TASK DESCRIPTION :: Where the line containing "Azul porción 160g (191, 1177)" appears, start copying; continue through the last line below and copy nothing else.

EXERCISE DATA ::

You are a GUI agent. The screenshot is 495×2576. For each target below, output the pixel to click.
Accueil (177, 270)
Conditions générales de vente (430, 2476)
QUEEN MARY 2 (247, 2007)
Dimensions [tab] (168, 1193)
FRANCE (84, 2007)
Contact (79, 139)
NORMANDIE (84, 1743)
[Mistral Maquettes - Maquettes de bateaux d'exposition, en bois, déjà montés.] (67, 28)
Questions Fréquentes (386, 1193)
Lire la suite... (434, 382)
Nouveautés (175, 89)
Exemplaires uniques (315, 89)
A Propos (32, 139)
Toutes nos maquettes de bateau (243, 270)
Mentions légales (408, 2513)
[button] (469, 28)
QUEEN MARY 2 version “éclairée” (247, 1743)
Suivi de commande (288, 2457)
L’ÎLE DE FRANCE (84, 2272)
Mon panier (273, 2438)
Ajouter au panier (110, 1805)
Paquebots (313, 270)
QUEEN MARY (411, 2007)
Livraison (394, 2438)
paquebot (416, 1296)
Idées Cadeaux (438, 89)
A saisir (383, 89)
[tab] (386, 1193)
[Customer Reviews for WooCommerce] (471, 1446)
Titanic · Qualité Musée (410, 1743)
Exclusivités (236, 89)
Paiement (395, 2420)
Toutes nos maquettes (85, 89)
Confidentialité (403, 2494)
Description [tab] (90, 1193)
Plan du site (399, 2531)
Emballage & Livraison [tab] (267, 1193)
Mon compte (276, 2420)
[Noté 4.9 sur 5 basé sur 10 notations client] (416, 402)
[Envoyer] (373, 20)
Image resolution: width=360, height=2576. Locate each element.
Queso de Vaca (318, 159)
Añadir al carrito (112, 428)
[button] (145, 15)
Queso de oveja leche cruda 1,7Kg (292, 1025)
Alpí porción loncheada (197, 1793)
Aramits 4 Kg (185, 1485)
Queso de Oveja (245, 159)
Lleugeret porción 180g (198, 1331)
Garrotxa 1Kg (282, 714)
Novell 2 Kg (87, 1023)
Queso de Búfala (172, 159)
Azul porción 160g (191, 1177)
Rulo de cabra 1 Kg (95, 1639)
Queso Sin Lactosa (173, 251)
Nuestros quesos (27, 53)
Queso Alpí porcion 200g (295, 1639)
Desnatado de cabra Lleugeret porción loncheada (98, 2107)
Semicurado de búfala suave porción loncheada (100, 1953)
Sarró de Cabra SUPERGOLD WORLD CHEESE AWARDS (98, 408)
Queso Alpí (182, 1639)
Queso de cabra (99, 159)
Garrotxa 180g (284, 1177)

TASK OUTPUT ::
Azul porción 160g (191, 1177)
Rulo de cabra 1 Kg (95, 1639)
Queso Sin Lactosa (173, 251)
Nuestros quesos (27, 53)
Queso Alpí porcion 200g (295, 1639)
Desnatado de cabra Lleugeret porción loncheada (98, 2107)
Semicurado de búfala suave porción loncheada (100, 1953)
Sarró de Cabra SUPERGOLD WORLD CHEESE AWARDS (98, 408)
Queso Alpí (182, 1639)
Queso de cabra (99, 159)
Garrotxa 180g (284, 1177)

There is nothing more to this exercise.